Central Texas woman takes break from COVID-19 frontlines to spend Christmas at home

TEMPLE, Texas (KWTX) – Respiratory therapist Julie Sullivan, who has worked on the frontlines of COVID-19 patient care across the country since almost the start of the pandemic, has returned home to spend Christmas with her family.
She says it was time “To be home with my kids and just love on them and just rest emotionally and physically and just get well to go out and fight again,” Sullivan said.
She quit her job here in April and moved from Temple to Brooklyn, N.Y., where COVID-19 cases were surging.
As a respiratory therapist, monitoring COVID patients on ventilators, she called the hospitals there a war zone.
“People ask me about my experiences and it feels good to talk about it.”
After her assignment there was finished, she volunteered again and was sent to two different cities in Virginia.
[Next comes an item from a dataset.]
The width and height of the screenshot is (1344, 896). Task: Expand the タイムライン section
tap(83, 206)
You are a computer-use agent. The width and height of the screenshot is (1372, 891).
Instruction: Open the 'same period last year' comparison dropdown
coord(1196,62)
“To them I was kind of this hero to them because they were like ‘you were in New York?’ And they would just hug me,” Sullivan said.
She signed up for the last assignment counting the days to make sure it would be over by Christmas.
She finished there this week and drove home.
“When I saw the Welcome to Texas” sign my eyes teared up a little, it was beautiful to see those Texas flags waving hello to me,” she said.
But because her assignment there was just ending, she missed her window to be vaccinated at that hospital.
She’s hopeful her next assignment to Fargo, N.D. will have a dose waiting for her when she gets there in January.
Looking back she says she’s amazed with how far the medical field has come in treating the virus.
“They have more medicine and more treatments with the plasma and things like that that we didn’t know and didn’t have and we’re catching it earlier,” she says.
But as long as it’s out there she wants to keep lending a helping hand.
Though the faces of patients she lost are still with her today, and she often thinks about their families, she has hope the vaccine can put an end to the horrible disease she’s seen up close.
“I’ve stayed healthy so I just want to keep helping people fight this and get better.”